这瞬间她感到前所未有的无力,不知道自己的坚持是为了什么,也不知道自己的坚持是对是错。
她哭得快要缺氧,委屈的眼泪就像关不上阀门一样一个劲儿地往外涌,心也像被一只大手攥紧了一般痛得难以呼吸,脑子里控制不住地回想着陆战说过的每一句伤人的话,每回想一次,胸口就像被什么扎了一下,胸中无法挥散的悲伤情绪沉重得让她喘不过气来。

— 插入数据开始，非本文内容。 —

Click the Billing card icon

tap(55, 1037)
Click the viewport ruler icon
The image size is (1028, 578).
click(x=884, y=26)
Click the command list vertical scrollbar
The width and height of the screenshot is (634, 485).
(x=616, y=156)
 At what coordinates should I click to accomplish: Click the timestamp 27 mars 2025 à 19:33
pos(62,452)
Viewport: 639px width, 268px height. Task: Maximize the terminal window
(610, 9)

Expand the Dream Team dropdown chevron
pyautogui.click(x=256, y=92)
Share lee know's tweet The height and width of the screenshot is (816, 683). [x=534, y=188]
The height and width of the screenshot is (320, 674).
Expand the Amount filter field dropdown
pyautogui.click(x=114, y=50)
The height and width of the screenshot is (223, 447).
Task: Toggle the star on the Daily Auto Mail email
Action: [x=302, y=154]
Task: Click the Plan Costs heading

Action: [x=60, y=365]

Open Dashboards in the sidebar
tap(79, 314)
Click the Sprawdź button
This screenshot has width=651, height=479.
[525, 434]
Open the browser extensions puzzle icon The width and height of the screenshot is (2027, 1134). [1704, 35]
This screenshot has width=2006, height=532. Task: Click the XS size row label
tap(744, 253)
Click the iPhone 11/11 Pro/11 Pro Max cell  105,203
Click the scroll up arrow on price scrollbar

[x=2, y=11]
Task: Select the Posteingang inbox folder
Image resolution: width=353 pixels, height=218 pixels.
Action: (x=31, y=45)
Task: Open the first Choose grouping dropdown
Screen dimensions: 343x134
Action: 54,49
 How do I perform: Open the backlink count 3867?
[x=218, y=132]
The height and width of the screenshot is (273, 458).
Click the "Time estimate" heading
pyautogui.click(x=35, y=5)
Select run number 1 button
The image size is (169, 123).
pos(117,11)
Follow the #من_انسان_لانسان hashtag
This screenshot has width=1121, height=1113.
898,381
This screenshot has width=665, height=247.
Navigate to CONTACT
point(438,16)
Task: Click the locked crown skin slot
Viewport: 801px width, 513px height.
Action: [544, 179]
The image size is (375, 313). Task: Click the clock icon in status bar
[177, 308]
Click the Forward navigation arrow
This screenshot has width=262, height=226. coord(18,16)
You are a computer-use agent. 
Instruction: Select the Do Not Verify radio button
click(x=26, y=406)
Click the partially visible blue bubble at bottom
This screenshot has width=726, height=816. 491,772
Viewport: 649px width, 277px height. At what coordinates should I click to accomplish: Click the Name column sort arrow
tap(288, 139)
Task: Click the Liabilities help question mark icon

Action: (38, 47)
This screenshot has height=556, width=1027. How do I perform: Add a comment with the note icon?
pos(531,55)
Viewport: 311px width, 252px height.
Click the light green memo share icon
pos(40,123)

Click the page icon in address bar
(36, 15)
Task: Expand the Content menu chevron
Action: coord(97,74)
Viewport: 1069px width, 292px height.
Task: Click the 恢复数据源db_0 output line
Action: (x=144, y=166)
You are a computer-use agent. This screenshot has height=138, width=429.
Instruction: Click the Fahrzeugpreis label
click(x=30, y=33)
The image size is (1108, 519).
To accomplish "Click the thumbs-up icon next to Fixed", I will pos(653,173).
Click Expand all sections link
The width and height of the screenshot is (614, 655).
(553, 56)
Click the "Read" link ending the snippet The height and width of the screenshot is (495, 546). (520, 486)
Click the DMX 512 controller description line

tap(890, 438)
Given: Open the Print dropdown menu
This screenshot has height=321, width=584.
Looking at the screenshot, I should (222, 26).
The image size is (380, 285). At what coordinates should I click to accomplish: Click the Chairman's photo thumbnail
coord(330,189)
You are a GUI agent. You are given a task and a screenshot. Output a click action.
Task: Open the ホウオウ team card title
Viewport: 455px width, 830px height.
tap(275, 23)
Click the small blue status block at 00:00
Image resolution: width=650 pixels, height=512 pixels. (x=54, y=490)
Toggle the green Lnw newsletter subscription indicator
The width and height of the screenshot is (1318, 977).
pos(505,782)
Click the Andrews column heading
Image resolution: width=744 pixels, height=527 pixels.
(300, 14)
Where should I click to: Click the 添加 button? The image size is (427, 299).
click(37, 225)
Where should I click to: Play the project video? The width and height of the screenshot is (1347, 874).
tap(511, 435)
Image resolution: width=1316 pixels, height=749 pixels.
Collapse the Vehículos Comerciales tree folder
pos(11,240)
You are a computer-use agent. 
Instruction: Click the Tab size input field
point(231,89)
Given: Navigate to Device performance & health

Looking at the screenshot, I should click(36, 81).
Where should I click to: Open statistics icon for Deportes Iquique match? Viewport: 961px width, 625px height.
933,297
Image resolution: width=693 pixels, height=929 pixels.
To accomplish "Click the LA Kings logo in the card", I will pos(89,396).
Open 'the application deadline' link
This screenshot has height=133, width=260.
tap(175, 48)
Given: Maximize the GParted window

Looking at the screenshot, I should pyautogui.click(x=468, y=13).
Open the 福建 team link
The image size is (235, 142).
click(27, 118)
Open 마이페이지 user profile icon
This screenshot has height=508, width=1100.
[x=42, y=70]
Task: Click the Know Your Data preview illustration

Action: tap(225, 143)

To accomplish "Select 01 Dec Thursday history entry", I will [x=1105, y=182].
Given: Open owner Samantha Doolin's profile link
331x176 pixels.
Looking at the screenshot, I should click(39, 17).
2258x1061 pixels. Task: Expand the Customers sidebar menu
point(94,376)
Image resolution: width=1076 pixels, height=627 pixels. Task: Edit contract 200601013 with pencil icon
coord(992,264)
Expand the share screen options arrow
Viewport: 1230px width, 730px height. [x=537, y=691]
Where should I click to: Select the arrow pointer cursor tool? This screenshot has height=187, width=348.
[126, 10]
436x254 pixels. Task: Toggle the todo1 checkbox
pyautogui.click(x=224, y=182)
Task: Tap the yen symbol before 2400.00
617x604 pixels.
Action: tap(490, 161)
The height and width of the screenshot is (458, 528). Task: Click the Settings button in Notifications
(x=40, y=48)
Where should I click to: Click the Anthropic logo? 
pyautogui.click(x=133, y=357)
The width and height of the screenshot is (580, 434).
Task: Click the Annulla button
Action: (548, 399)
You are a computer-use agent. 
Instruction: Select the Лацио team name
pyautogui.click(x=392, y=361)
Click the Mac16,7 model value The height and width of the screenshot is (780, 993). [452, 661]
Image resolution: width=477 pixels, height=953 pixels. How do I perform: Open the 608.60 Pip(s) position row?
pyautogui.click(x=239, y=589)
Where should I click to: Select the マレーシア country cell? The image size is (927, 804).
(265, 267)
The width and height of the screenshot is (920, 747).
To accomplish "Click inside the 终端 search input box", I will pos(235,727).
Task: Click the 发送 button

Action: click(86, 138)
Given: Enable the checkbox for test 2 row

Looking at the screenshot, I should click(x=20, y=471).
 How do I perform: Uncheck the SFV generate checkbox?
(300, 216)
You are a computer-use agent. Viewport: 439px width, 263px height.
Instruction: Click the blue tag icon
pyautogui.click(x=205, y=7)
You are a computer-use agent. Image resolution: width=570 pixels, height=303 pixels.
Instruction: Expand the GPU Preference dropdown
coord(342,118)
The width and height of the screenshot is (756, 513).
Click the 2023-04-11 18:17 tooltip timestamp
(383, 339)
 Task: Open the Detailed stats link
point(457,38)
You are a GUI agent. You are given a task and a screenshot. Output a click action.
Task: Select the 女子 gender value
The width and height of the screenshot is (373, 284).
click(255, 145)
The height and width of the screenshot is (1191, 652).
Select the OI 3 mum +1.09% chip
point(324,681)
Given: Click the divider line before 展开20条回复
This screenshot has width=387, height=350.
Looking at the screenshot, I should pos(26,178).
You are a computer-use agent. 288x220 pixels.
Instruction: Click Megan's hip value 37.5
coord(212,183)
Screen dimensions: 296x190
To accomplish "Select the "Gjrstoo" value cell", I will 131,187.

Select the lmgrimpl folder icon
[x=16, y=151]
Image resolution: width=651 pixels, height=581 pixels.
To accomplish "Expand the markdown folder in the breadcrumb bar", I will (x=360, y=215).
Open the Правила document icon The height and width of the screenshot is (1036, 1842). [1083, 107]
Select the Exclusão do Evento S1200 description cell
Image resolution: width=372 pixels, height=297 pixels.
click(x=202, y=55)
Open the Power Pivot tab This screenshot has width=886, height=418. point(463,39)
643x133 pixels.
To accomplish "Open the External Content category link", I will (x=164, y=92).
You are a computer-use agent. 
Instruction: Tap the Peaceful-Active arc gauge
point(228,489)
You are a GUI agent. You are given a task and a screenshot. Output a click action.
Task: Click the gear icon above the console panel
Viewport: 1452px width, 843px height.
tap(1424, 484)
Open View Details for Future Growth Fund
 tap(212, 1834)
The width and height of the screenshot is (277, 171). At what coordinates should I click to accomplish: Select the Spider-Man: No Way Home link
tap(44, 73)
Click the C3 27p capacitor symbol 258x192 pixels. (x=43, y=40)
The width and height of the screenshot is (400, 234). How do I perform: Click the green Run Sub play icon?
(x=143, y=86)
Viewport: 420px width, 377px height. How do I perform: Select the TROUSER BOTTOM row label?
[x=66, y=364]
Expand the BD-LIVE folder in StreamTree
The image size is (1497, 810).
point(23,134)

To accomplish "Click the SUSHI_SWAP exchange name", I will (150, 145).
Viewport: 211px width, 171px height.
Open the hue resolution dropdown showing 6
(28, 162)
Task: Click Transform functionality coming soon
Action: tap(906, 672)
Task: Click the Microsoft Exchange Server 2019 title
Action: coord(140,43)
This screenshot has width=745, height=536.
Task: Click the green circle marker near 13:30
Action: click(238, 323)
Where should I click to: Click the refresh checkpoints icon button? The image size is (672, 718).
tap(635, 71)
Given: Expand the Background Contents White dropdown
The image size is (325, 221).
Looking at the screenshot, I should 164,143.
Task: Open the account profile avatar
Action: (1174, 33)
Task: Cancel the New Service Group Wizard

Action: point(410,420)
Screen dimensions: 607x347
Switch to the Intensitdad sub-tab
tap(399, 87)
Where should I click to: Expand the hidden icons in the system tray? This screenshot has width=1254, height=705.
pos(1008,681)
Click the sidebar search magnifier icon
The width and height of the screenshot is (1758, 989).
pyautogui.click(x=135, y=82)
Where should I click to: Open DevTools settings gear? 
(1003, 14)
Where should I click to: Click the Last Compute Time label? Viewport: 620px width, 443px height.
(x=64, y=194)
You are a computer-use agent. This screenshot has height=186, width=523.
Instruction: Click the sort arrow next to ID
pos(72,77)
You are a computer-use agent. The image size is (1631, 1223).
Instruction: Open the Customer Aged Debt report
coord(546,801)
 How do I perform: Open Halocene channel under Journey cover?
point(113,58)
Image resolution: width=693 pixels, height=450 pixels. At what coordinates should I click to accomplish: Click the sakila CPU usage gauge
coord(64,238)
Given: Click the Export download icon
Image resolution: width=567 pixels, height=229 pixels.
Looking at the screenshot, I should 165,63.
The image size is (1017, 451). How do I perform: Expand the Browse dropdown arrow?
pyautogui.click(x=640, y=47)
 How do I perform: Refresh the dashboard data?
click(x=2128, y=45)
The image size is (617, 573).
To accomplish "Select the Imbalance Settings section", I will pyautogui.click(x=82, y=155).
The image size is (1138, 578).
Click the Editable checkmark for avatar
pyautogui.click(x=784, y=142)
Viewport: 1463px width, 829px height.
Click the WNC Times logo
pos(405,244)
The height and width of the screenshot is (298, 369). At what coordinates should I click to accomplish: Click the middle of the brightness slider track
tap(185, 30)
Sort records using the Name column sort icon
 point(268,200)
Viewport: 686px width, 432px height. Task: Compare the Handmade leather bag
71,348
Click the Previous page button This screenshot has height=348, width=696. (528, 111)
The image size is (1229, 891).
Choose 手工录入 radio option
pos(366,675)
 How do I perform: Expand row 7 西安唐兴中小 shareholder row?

她此刻只想躲在这个无人的角落里缓一缓,伤心、难堪、迷茫、自我怀疑......各种情绪裹挟着她,让她无法理智地做出思考和决定。
一张绣花手帕忽然凭空出现在她眼前——
韶惊鹊受惊之下猛地抬头,汹涌泪水模糊了她的眼睛,一时没看清来人是谁,只听见一个陌生的女声关切道:
“你这是怎么了?怎么哭得这么厉害?出什么事了吗?”
没想到躲起来哭也会被人看见,韶惊鹊飞快地用手擦去挡在眼前的泪水,才发现原来是一个护士站在自己面前。
她有些难堪地站起来,努力从脸上挤出一丝微笑:
“没什么事,就是压力有点大,发泄一下情绪就好了。”
那护士见她没接过自己的手帕,撅了撅嘴,默默把手收了回来,脸上关切之情倒是不减:
“刚才碰见你的时候不是还挺开心的吗?怎么这么一会儿就哭上了?和陆首长吵架了?”
韶惊鹊诧异地看向那个护士,她怎么知道她和陆战吵架了?
而且这一仔细看才发现,这个护士根本不是重症区的护士,她什么时候见过自己了?
那护士见韶惊鹊一脸错愕地看着自己,似乎根本不认识她的样子,心中羞恼,只能耐着性子提醒道:
“怎么?这么快你就不记得我了?刚才我们不是才在检验科见过面吗?我叫陈春燕,是检验科新来的护士。”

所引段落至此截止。